When Oshrat Eni, 36, a player for ASA Tel-Aviv in Israel’s first division, football pundit, and the former captain of the Israeli national team, identified that there’s hardly any online information about women’s football in Israel, she decided to act and launched a full-on project: Writing History: Creating Wikipedia pages for Female Football Players. Yes, Wikipedia. Not Tiktok or all the other cool shenanigans.
We spoke to Oshrat and learned how it all unfolded.
“The whole idea came when the Israeli Football Association announced that the women’s league will not resume due to Covid19. They granted the title to FC Ramat Hasharon who was leading the table after all teams played two full rounds of games.” This was not the first time in the new millennia that a season did not come to an end. Back in the 2003/04 season, the league did not finish and was left undecided, no winners, no losers.

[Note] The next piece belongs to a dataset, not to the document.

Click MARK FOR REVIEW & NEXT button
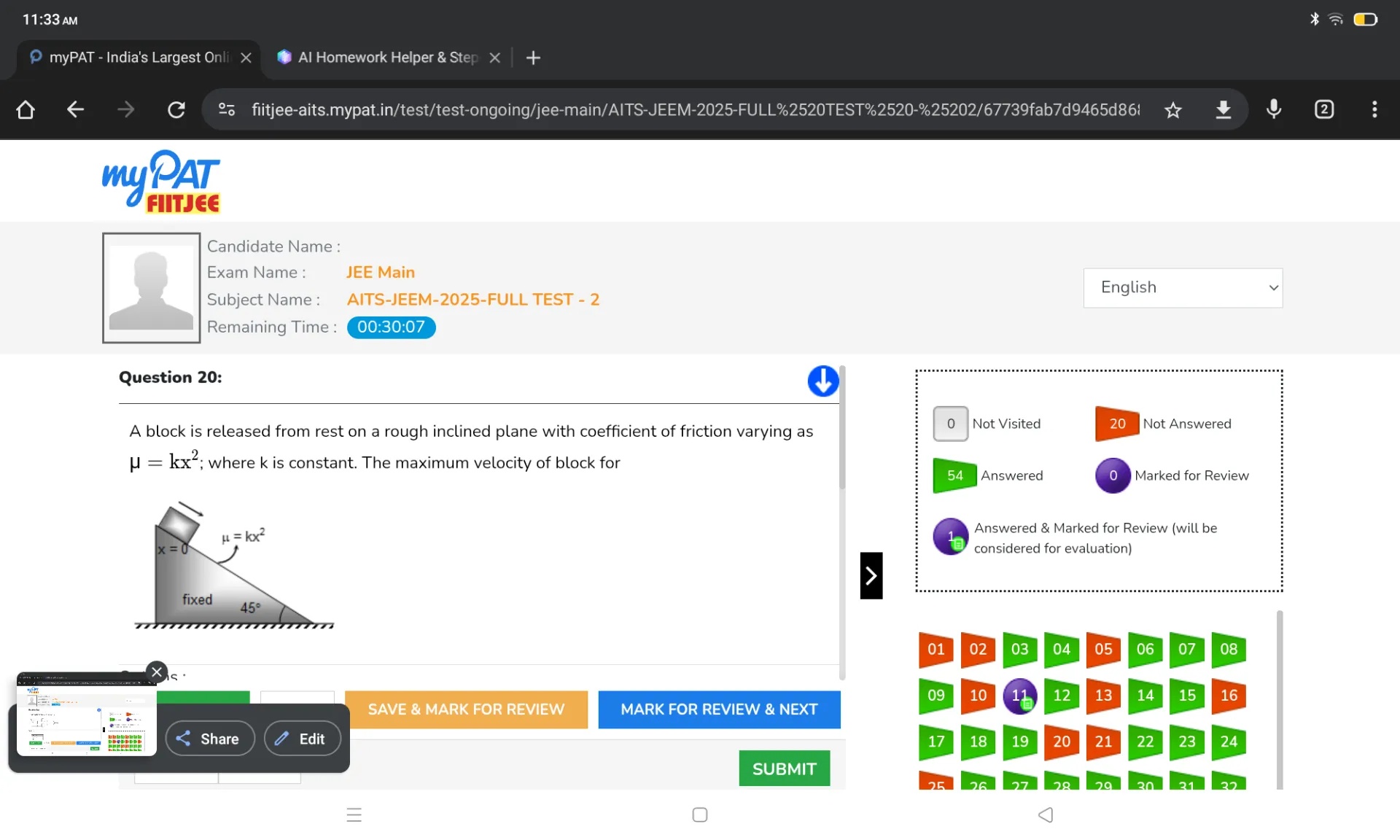718,709
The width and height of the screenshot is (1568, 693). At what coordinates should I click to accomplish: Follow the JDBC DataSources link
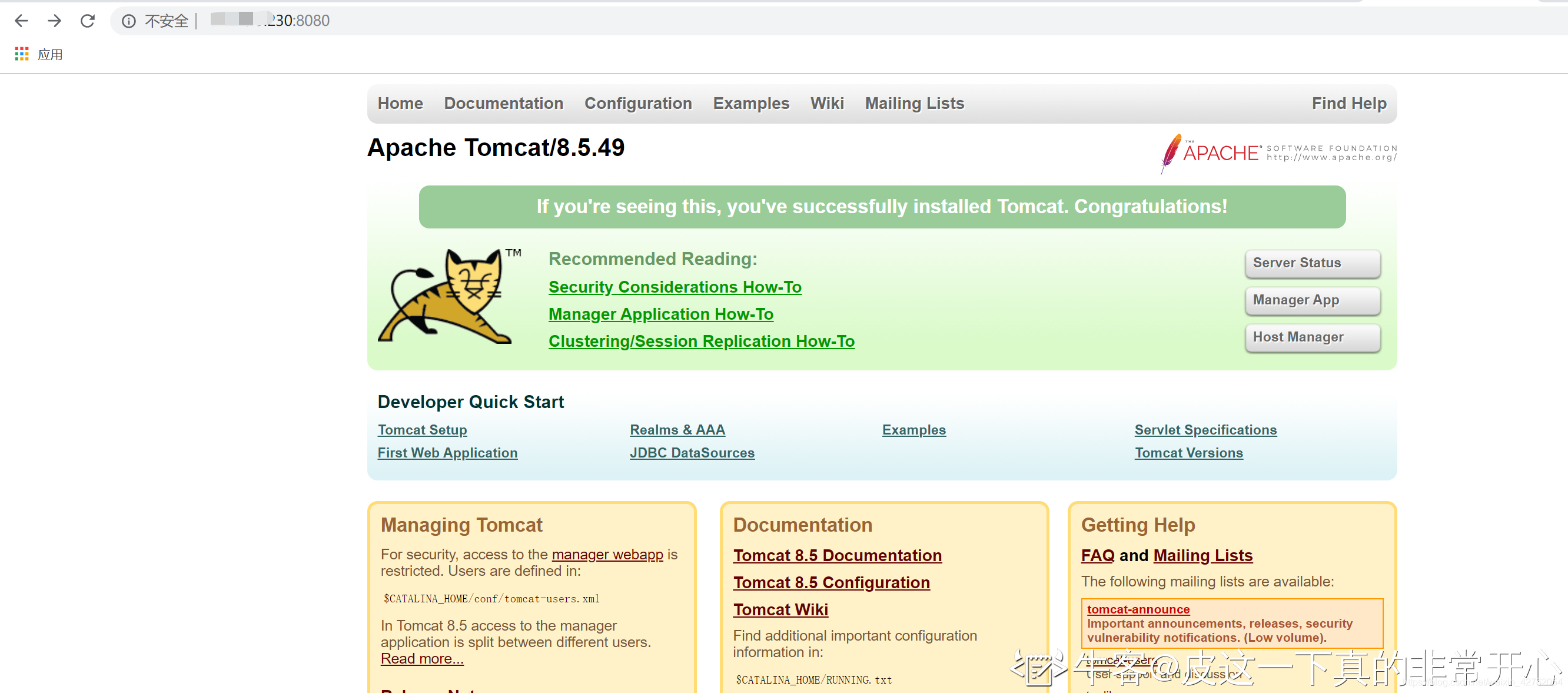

“I tried to remember at what stage of the season we were when it stopped. I knew that the answer wouldn’t come from my memory alone. I asked friends and other players and even they couldn’t remember”. Oshrat embarked on a journey into the depths of the internet and found no answers. “I turned to an Israeli football historian who directed me to the Wikipedia page in English about that season”. A reminder, Israel’s official language is Hebrew.
“On that page, I found further information, mostly basic, about other seasons through the links in the footnotes. The only treasure was the fully detailed 2007/08 season page. I thought to myself, how crazy is it that this is the only documentation”. One might turn to the Israeli Football Association website to find out more although it turns out that the data there goes back only to 2006/07.
They don’t even have a Wikipedia page…
A podcast episode that Oshrat listened to over the summer was the eureka moment. “I recall that they talked about a team completely unknown to the public. One of the guests said the team doesn’t even have a Wikipedia page. That’s quite an insult nowadays! Any public figure, athletes, scholars, you name it, that doesn’t have a Wikipedia page it’s like they don’t exist”.
Lack of data and historic documentation is one of women’s football’s downsides. Not surprising from a sport that continues to fight for professionalism and was widely banned and ignored for many years worldwide. “Whenever I get a chance to appear in the media I do what I can to shine light about women’s football. It’s difficult to influence mainstream media. Even more so going back and trying to document something with very little information about.”
From there, Oshrat launched a campaign that brings together current and former female football players, writers, and fans. Jointly they are collecting qualitative and quantitative data and increasing their digital history. “Upon launching, there were only 21 Wikipedia pages about players. Four of them were up to date. The goal is to create values for all Israeli female football players who qualify for Wikipedia’s value creation criteria.” The criteria is to have at least 50 league or 2 national team appearances. In roughly two months the project grew by 17 pages to a total of 38 and counting.
The project uncovered the historical decline in women’s football coverage. “Twenty-four years ago the main source of coverage was newspapers. We assumed that with the progression of the media landscape and the availability of different platforms coverage would increase, quite the opposite! As years went by there were fewer stories.”
Creating a community
The project drew interest from various media outlets and leading reporters are dedicating time to support it. The Israeli Football Association and it’s PR & Comms department are also very supportive according to Oshart.
Gaining the support of the players was key as well. Through the organisation “Footballers Make a Change”, an organisation set up by female football players (including Oshrat) in Israel, many players came on board.
One of the project’s writers wrote Wikipedia pages about the teams Maccabi Haifa and MILEN (an abbreviation for Israeli Women’s Football Club). These teams don’t exist anymore and some of the current national team players weren’t even aware of them. “Funnily, each one of us feels that she’s the pioneer for the sport. Young players feel like that, my generation feels like that whereas in reality women played organised football in Israel as far as the 1970’s”.
To ensure that the project gets maximum awareness it is distributed across multiple social media channels so it is more accessible to a diverse audience. Engaging with young fans is a key element for the growth of women’s football. “We found out that young fans aren’t that active on Facebook so we’re publishing different types of content across Instagram and Twitter too”. Oshrat says that there are plans for additional content types about the players who don’t meet Wikipedia’s criteria yet. Plans to cover teams and seasons are in the pipeline too.
Finally, Oshrat also has plans to ensure the sustainability and continuity of such a project. “It created a supportive and engaged women’s football community. It was so important for me to connect people equally as well as creating content. Once possible, we’d love to host gatherings and see each other at matches”. With a growing community behind women’s football in Israel, Oshrat hopes that eventually, the project will sustain itself, and women’s football coverage will become part of the daily media so players can focus on playing and write history on the pitch.